Whiskey Barrel Cider Co. relocates from Pullman into a new Liberty Lake facility and rebrands under Trailbreaker Cider name
Trailbreaker Cider is now open and pouring in Liberty Lake.

When life gives you the proverbial lemons, make cider. That's what Whiskey Barrel Cider Co. owners Trent Maier and Brian Augdahl did three years ago when they discovered they'd have to vacate their production facility in the Pullman-Moscow Regional Airport due to a planned expansion.

In 2016, they closed the tasting room, revamped their business plan, and shopped for a new location. Last month, they relaunched as Trailbreaker Cider in Liberty Lake.

The former Whiskey Barrel name, explains Maier, didn't apply to all the cidery's products, only one of which is currently barrel-aged. The relocation became an opportunity to rebrand and to re-emphasize the fresh-pressed juices that distinguish their ciders.

At its simplest, cider is juice resulting from mashed, strained apples, which becomes hard cider through fermentation. Everything else is extra: sugar or juice to increase alcohol content, additional flavors, carbonation and preservatives to increase shelf life.

Trailbreaker sources apples directly from regional growers, giving it a more consistent product and more control in creating flavors and styles, thus requiring less post-fermentation additives.

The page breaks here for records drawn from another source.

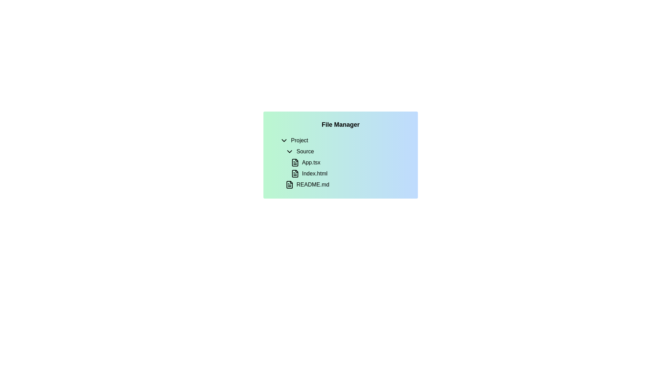 The width and height of the screenshot is (662, 373). What do you see at coordinates (284, 140) in the screenshot?
I see `the downward-facing chevron icon` at bounding box center [284, 140].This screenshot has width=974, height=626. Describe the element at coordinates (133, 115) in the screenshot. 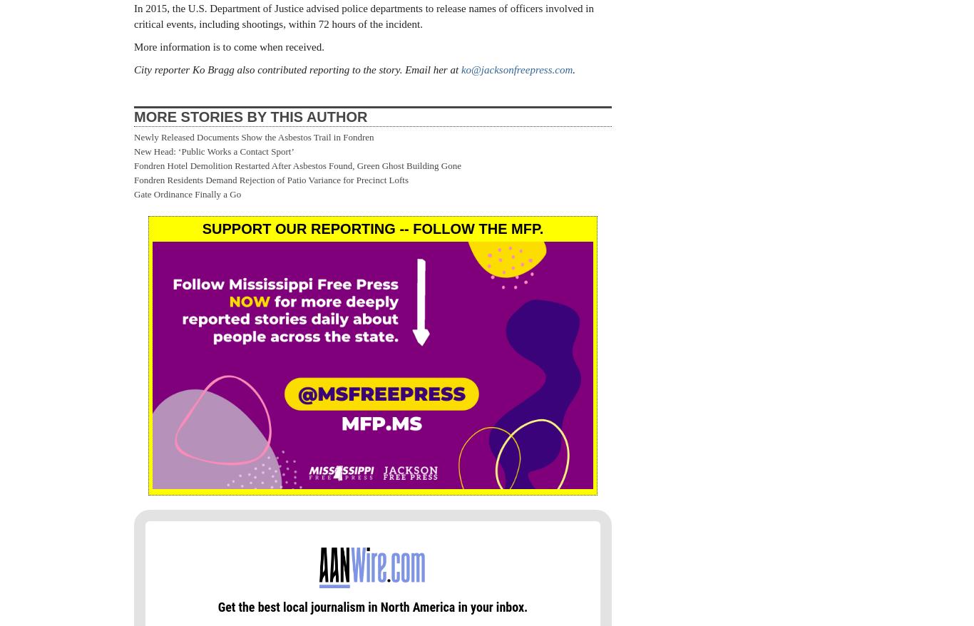

I see `'More stories by this author'` at that location.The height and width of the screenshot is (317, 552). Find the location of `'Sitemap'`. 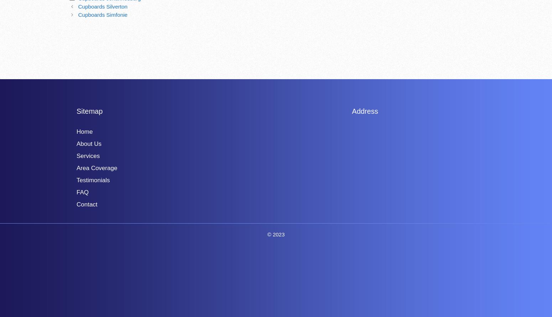

'Sitemap' is located at coordinates (76, 110).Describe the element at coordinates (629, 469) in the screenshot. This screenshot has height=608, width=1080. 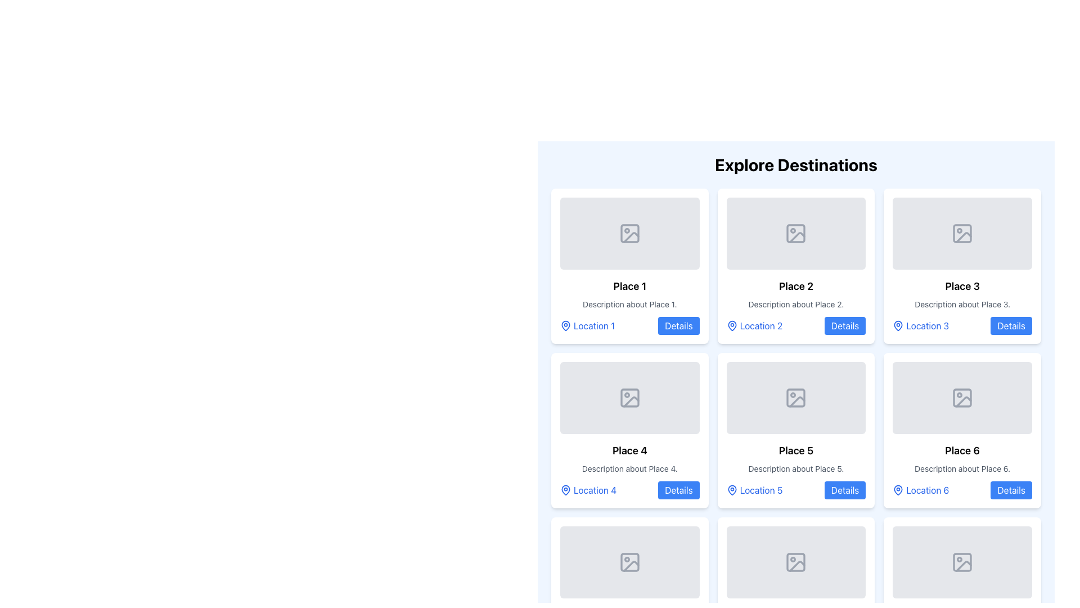
I see `the informational text about 'Place 4', which is the second text node within its card, located below the title and above the details section` at that location.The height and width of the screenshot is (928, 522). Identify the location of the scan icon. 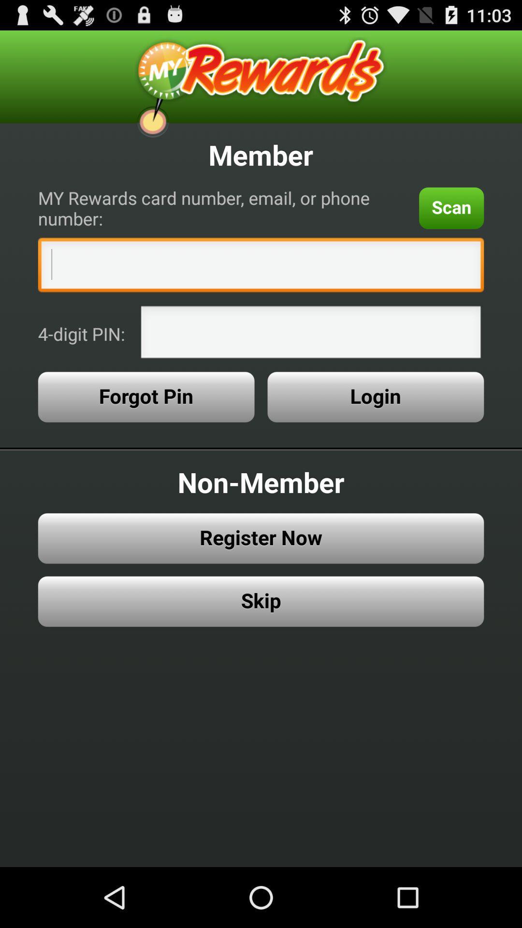
(451, 207).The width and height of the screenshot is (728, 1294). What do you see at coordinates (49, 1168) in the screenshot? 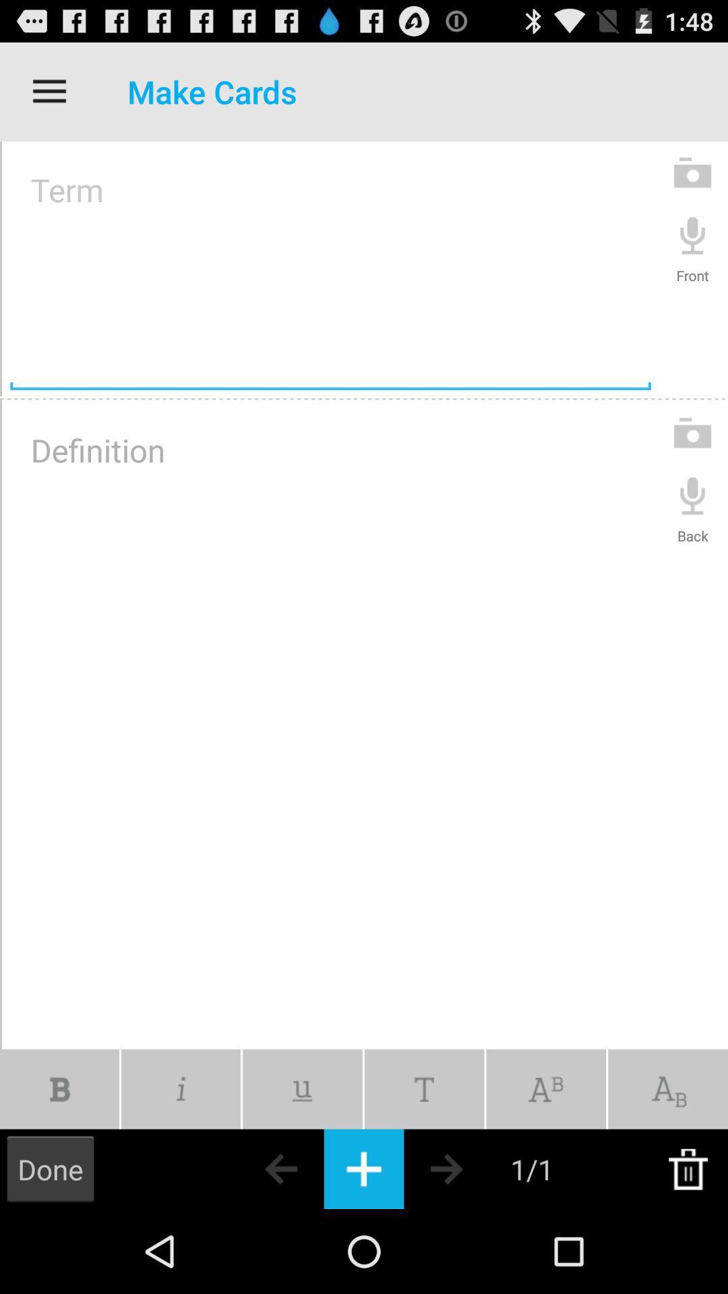
I see `done` at bounding box center [49, 1168].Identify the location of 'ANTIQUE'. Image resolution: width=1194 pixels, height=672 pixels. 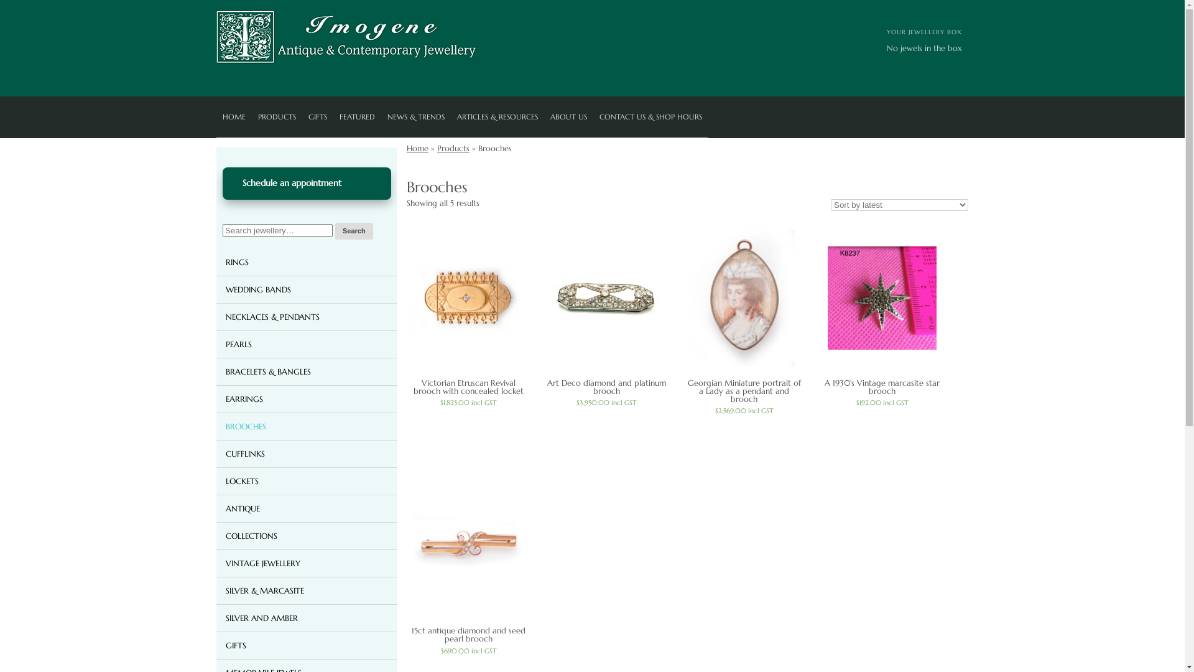
(307, 508).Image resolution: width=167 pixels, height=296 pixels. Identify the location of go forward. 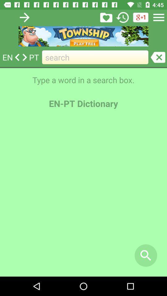
(24, 17).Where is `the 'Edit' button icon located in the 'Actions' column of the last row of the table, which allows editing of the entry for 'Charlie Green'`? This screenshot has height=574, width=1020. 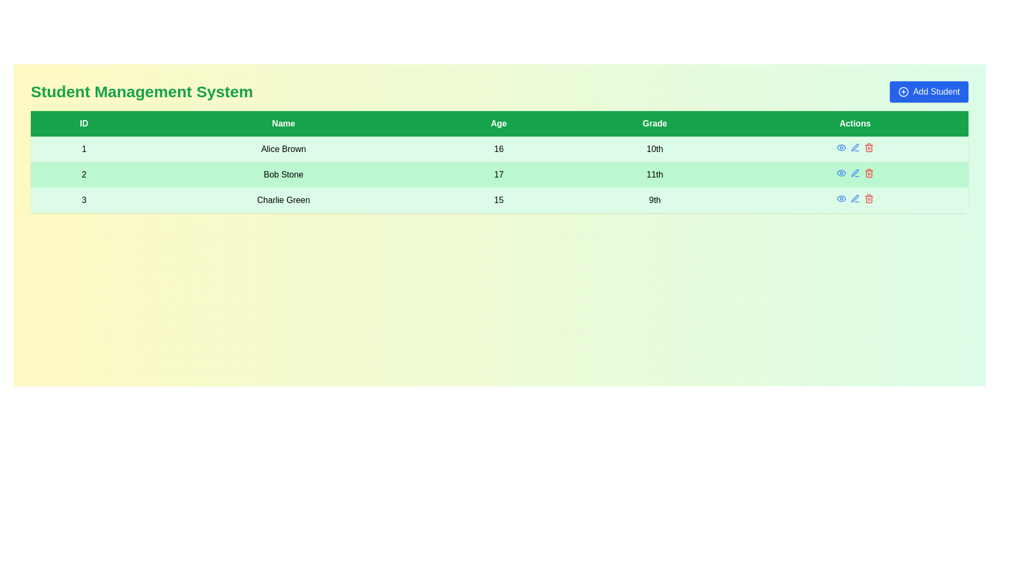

"The juice is what it's all about," says Maier, who started the company with brother-in-law Augdahl in 2012. The duo work directly with growers throughout Washington, including a Washington State University-run orchard that was also impacted by the airport expansion, Maier says.

"We're one of the few facilities that goes from apple to juice," he says.

First, they make the hard cider — Maier has several basic cider recipes — then blend it with fresh-pressed juices and other ingredients to create ciders varying in alcohol percentage and taste. Trailbreaker's aptly named Dry and Crisp, for example, is 5.8 percent alcohol-by-volume , while the signature Whiskey Barrel is tawnier, with a weighty 7 percent ABV. The Cucumber Mint, meanwhile is surprisingly refreshing.

If Maier's approach sounds like a winemaker's, it's on purpose. Intrigued by cider making, the Michigan native attended culinary school in Seattle, learning about cooking, running a kitchen and winemaking.

Unlike winemaking, however, which often involves sulphites as a preservative, Trailbreaker doesn't add preservatives. Instead, a sterile fermentation process stabilizes the product, allowing it to last one to two weeks in a growler until opened, Maier explains.

In addition to the 14 ciders on tap ($4-$6/pint), Trailbreaker serves two juices, one called "Sappy Fresh," and a blend. Tasting flights served on live-edge wooden trays to match the space's focal bar accommodate five 4-ounce samples. A standard flight is one juice and four ciders ($8); for $2 more, swap the nonalcoholic juice for a fifth cider.

Trailbreaker's food menu is modest: assorted dogs and sausages from bratwurst to linguica ($6-$11), a soft pretzel with cheese ($4), a grilled peanut butter and jelly and grilled cheese ($4 each). On Thursdays, try the rib special ($13).

Seating is abundant in the newly built, 10,000-square-foot facility, both on a patio and indoors in diner-like booths or high-tops on the main floor, where roll-up garage doors bring the outside in. The second floor affords views of the production facility, including an array of crated apples, from bright green to pinkish-red.

"If you see it in the grocery store in the Northwest, chances are we use it," says Maier, who's already working on plans to expand the cidery's barrel-aged offering under the Whiskey Barrel brand.

With an increased capacity over their old facility — about 80 barrels or 2,500 gallons every two weeks — Maier figures the cidery can produce enough to distribute throughout the Northwest and fulfill orders in-house.

And they're doing all of this, he adds, with regionally sourced apples that otherwise would be rejected by supermarkets.